I need some guidance here:

assuming I have the following:

(PreSharedKey of 32 bytes) XOR (one time Random Buffer of 32 bytes)

The only way to crack this should be brute forcing, correct? One of the issue in sending out the XORed value is to disclose the PSK length. At this point I could add some random bytes at the end of the XORed value to avoid this (the two ends knows the real PSK len). But does it make sense? Or it would be better to just increase the PSK (and the random buffer) length of the same number of bytes to get more security?
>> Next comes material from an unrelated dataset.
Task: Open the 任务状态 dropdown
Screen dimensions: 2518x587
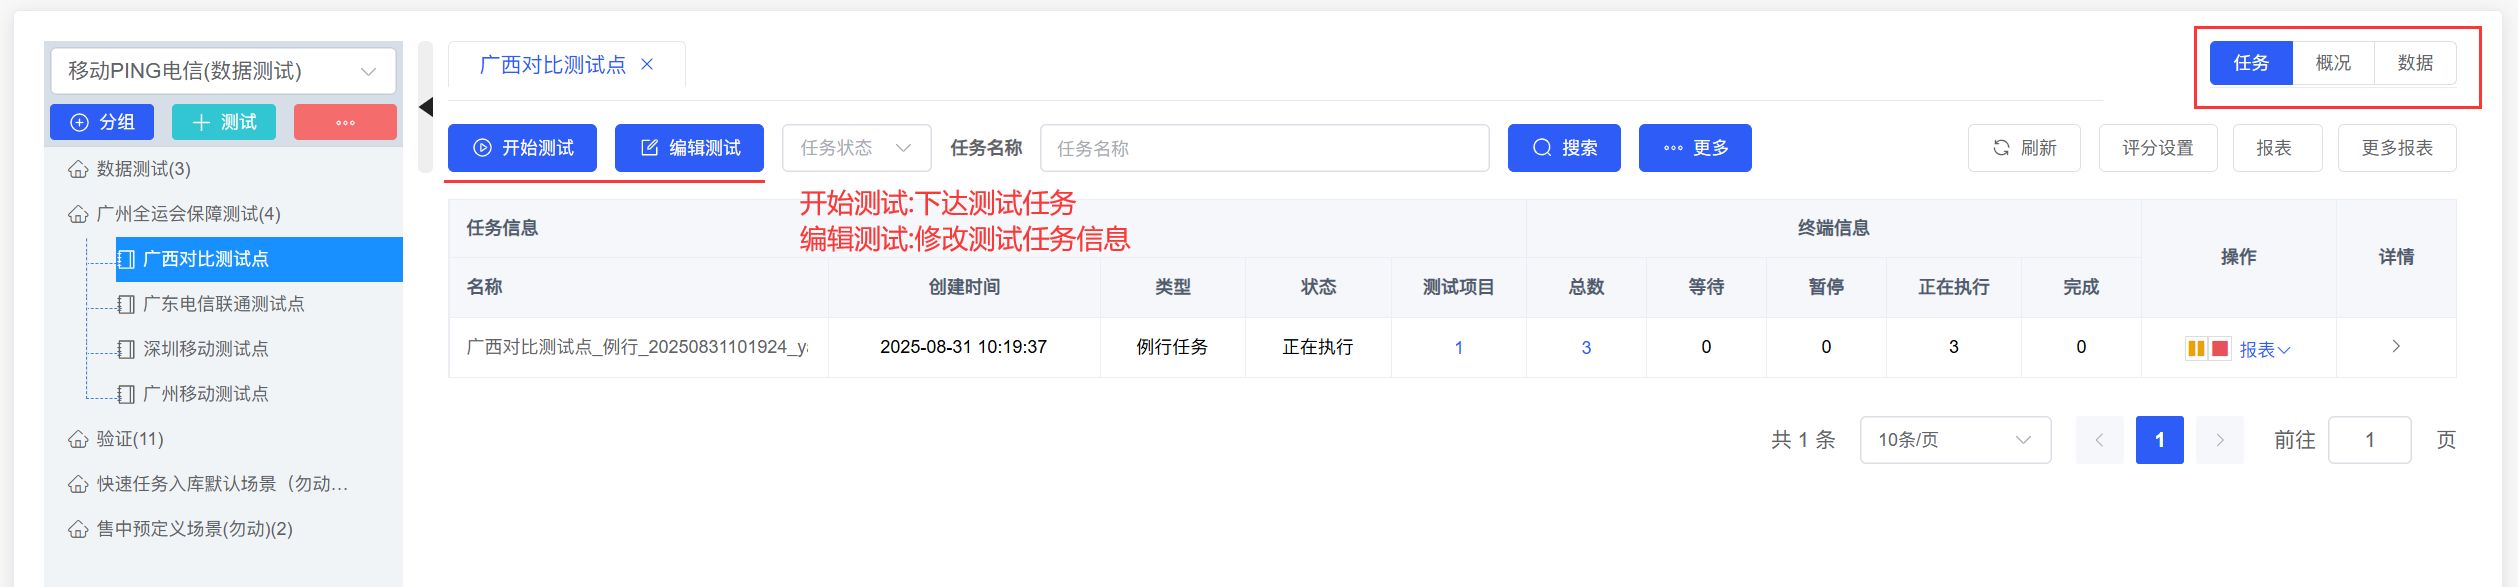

Sorry for the newbie question...

Thanks,

• Newbe questions are alright, but I'm not sure we can answer it as it stands. If you XOR something with a fully random value then nothing can be brute forced. Leaking the size of a key is generally not an issue. 32 bytes / 256 bits of key material should be plenty to secure anything, so extending it doesn't make sense. So all in all, I haven't got an inkling of what you are trying to ask or even protect. – Maarten Bodewes Feb 5 '20 at 0:06
• @MaartenBodewes I think the OP tries to send a 32 bytes random as AES-256 key. – kelalaka Feb 5 '20 at 17:29
• Well, you can only do that one time, as any key leaking will also expose all the other keys, so you might as well use just one key. And in that case, it might just as well be the pre-shared key itself. So I still don't get it. Of course, brute forcing something that is really an OTP makes no sense. – Maarten Bodewes Feb 5 '20 at 18:36

Assuming an adversary only gets to see $$K\oplus B$$ with $$K$$ being your PSK and $$B$$ being the one-time buffer, this is a one-time pad and an adversary cannot infer anything about the PSK they didn't already know. In particular an adversary cannot infer the concrete value. However this guarantee is void if the same buffer $$B$$ is used more than once - even with the same key as then the adversary knows the key has been re-used which you may or may not want to leak. And of course note that receiver of this value also has to know $$B$$ which at this point becomes a one-time-use PSK itself which begs the question why one doesn't use $$B$$ as the key directly potentially with a more standard symmetric key-exchange protocol to get a fresh session key - which can be as simple as encrypting a monotonic counter and a new key under the PSK.